• DOCUMENT SEGMENT:
HMS Nelson was a 126-gun first rate ship of the line of the Royal Navy, launched on 4 July 1814 at Woolwich Dockyard, but then laid up incomplete at Portsmouth until 1854, when work began with a view to commissioning her for service in the Crimean War, but this ended before much work had been done, and the ship returned to reserve.

She was converted into a screw ship in 1860, being cut down to a two-decker and fitted with an engine of  for a speed of .

In 1865, Nelson was given to the colony of Victoria as a training ship, and she was finally outfitted and rigged for £42,000 and sailed for Australia in October 1867. Travelling via the Cape of Good Hope, she arrived in February 1868. She was the first ship to dock in the newly constructed Alfred Graving Dock. Her armament in 1874 was listed as two 7-in RML, twenty 64 lb guns, twenty 32 lb guns and six 12 lb howitzers.

• ROWS:
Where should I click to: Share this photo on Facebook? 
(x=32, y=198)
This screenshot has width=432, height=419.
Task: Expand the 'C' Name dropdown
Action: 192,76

• SET PROBLEM 1: From the HMS Nelson text above, extract the passage starting at "HMS Nelson was" and ending at "returned to reserve.".
• SET PROBLEM 2:
Answer these questions from the HMS Nelson text:
(a) At which dockyard was the ship launched?
(b) In what year was she given to the colony of Victoria?
(c) Which dock was she the first ship to use?

• FINISHED ANSWER 1:
HMS Nelson was a 126-gun first rate ship of the line of the Royal Navy, launched on 4 July 1814 at Woolwich Dockyard, but then laid up incomplete at Portsmouth until 1854, when work began with a view to commissioning her for service in the Crimean War, but this ended before much work had been done, and the ship returned to reserve.

• FINISHED ANSWER 2:
(a) Woolwich Dockyard
(b) 1865
(c) The Alfred Graving Dock